Let’s game out a few scenarios:

  1. Trump somehow wins and Speaker Ryan moves to repeal Obamacare almost immediately. (They probably move to end traditional Medicare as well.) An estimated 18 million Americans lose their coverage. The devastation wrought to families would multiply the carnage the president’s party usually faces in midterm elections. Democrats head into the 2020 election recognizing that the only way to actually expand coverage and win the young liberal vote they need is to move toward a single-payer system that all but eliminates the profit motive in health care.
  2. Hillary Clinton wins and is faced with an activated liberal base that demands major health care reforms in order to avoid a primary challenge.

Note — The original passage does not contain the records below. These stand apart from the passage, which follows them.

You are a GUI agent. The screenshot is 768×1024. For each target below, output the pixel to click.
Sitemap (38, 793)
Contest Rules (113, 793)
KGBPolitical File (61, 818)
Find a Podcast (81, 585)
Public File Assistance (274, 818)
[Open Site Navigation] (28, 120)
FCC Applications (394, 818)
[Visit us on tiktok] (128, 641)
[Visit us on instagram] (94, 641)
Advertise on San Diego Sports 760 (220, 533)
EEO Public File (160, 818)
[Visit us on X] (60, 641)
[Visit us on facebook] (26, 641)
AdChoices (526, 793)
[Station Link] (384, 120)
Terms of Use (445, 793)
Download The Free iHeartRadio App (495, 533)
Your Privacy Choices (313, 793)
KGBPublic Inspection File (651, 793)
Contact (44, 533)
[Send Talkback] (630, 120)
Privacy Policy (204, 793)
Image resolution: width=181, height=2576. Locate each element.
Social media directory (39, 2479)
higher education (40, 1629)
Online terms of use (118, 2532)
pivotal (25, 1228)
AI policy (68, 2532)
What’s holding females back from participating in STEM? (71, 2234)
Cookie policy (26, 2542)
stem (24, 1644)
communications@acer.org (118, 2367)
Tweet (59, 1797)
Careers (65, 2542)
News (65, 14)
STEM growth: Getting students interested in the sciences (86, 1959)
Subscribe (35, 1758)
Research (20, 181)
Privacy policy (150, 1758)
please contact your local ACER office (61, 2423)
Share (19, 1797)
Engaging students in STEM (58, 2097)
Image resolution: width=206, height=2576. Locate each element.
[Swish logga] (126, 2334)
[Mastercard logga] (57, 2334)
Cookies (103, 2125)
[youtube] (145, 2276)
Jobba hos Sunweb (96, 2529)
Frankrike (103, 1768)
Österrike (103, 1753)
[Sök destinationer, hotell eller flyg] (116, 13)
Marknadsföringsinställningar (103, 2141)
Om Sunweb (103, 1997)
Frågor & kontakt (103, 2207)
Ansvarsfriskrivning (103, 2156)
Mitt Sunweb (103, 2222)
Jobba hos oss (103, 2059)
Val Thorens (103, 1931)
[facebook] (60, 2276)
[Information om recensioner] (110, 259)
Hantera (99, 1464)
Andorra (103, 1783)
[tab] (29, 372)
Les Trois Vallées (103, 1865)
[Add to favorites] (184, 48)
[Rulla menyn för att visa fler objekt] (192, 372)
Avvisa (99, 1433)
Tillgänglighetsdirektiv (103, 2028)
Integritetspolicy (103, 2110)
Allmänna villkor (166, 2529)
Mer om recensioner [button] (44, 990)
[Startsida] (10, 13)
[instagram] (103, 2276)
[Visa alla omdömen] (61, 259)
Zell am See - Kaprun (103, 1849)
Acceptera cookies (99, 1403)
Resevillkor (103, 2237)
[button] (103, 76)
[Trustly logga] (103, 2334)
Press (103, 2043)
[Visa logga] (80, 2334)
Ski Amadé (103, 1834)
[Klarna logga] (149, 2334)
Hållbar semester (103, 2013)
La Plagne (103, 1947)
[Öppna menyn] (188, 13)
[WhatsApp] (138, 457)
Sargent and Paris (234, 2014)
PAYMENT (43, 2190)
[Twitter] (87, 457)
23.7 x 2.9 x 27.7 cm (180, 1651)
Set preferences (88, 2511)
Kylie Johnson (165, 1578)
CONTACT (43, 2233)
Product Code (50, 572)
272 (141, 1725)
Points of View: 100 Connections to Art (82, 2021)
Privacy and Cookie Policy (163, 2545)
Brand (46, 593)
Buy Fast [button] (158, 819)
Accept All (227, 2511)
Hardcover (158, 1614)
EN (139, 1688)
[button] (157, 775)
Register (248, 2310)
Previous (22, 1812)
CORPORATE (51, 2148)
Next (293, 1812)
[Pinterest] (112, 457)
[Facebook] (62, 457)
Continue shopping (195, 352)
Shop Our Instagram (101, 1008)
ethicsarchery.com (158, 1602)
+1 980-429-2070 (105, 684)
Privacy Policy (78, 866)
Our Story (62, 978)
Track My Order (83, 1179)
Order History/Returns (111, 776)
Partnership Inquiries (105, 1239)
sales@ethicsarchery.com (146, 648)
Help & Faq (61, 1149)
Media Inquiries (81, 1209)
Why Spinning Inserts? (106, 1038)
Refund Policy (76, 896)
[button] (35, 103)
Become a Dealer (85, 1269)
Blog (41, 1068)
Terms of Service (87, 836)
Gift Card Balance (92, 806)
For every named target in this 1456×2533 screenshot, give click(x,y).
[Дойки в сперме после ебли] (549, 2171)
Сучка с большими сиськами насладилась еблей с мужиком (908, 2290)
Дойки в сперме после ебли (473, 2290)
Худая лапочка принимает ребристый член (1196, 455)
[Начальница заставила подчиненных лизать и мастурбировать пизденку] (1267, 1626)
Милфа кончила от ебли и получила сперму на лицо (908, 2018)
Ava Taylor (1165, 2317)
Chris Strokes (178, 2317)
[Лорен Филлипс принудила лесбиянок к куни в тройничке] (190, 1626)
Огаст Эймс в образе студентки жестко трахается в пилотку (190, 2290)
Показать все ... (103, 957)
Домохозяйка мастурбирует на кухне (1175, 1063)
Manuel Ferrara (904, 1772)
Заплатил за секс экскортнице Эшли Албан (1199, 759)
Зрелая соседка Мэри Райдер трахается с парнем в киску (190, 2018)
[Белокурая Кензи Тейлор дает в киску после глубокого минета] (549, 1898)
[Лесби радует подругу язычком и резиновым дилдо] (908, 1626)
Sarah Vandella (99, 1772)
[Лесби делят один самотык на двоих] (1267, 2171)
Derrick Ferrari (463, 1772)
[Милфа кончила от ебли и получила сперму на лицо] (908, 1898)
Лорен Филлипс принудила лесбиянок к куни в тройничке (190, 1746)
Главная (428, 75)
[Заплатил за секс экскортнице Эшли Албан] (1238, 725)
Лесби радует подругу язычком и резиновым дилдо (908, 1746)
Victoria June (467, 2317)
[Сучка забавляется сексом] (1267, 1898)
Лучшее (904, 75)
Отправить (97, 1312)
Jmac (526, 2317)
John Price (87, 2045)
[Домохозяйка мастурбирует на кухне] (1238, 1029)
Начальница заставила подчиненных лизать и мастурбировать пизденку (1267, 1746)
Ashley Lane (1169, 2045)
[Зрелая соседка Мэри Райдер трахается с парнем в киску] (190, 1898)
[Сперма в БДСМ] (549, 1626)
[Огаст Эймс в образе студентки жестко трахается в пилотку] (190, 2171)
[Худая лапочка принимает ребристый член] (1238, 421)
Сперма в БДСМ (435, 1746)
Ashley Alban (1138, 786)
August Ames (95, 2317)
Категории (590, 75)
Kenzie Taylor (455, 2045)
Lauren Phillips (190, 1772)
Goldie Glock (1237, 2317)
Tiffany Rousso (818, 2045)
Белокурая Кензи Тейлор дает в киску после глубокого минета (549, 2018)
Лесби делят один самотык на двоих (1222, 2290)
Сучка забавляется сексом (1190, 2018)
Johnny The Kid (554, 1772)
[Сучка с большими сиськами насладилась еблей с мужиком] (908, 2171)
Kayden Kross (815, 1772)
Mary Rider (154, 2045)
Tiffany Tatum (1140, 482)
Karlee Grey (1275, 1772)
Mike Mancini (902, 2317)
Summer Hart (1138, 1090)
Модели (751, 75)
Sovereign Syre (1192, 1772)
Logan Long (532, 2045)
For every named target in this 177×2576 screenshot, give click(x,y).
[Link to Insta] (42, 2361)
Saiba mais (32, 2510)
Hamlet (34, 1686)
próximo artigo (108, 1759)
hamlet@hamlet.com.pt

A Republican House would likely prevent any of these reforms from happening forcing health care to be the defining issue of 2020. Clinton either wins re-election on platform of radically reforming the health care system or see option 1 for what happens in 2024.

Know this: Obamacare was only the beginning.

A poll found that 60 percent of millennials support the details of the proposed ColoradoCare single-payer initiative.

And if the health insurance industry wants to play chicken with the government, it may win in the short-term, but it’s tying its long-term prospects to the GOP.

Right now, that looks a lot like tying two anchors together and calling it a life raft.